The spectacles adjusted, Lyra went out in her new persona. She bought a dull brown skirt and as dowdy a sweater as she could find; she bought a ticket for the Aleppo train; and then she found a small café and ordered hot chocolatl. When it was on the table in front of her, a mound of whipped cream slowly subsiding into the liquid, she looked at her name on the envelope in his clear hand. It wasn’t one of the heavy college envelopes, but a flimsy one of coarse yellowing paper, and it bore a Bulgarian stamp. How absurd to find her hands shaking as she tore it open!

Dear Lyra,

I wish you’d keep still so I could catch up with you. This part of the world is becoming more unstable by the day, and the kinds of thing I can say in a letter are getting fewer and fewer the more likely it is that the letter will have been opened before it reaches you.

If you come across an Oakley Street friend in Smyrna, you can rely on him with total confidence. Actually, if you’re reading this letter, you know that already.

You’re now being watched and followed, though you probably haven’t noticed yet. And those who are watching now know that you’ve been warned about it.

I understand your reason for taking the route you’ve chosen, and why you want to travel through that particular region. I shall search for you there if our paths don’t cross beforehand.

There’s a lot I’d like to say to you, but nothing I want to share with the other eyes that may read this letter along the way. I’ve learned a number of things I want to talk to you about: matters of philosophy not least. I want to hear about everything you’ve seen and felt.

I hope with every fibre of my being that you’re safe. Remember everything Coram told you, and keep watchful.

With the warmest of wishes,

Malcolm

Lyra had seldom been so frustrated. All those general warnings! And yet he was right. She looked carefully at the envelope again, and saw that the flap had been stuck down twice, the second time not quite over the first. When she wrote back, which she’d do as soon as she had paper and a pen, she’d have to write in exactly the same terms to Malcolm.

She read the letter through again twice, and then drank her cooling chocolatl and walked (carefully, dowdily, aware of everything around) back to the Schlesingers’ apartment.
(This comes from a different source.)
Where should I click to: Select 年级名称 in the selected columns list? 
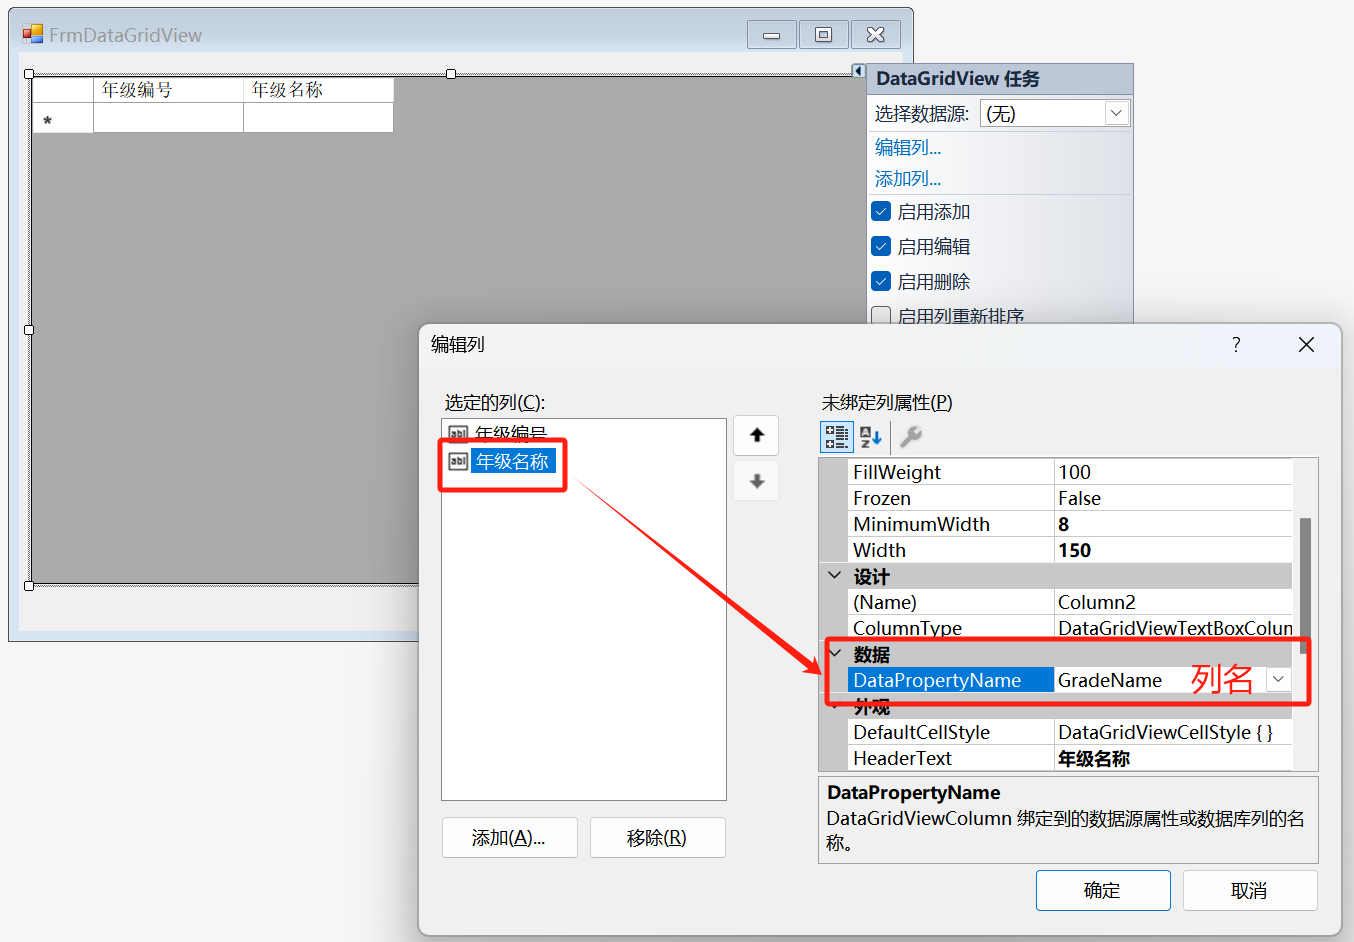click(512, 462)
But before she even turned the corner into the quiet street where their building stood, she heard the sound of sirens, and the harsh engines of police cars or fire appliances, and she saw above the rooftops a plume of dirty smoke rising into the air. People were running; the engines and the sirens came closer.

She went to the corner of the street and looked round. It was the Schlesingers’ building, and it was ablaze.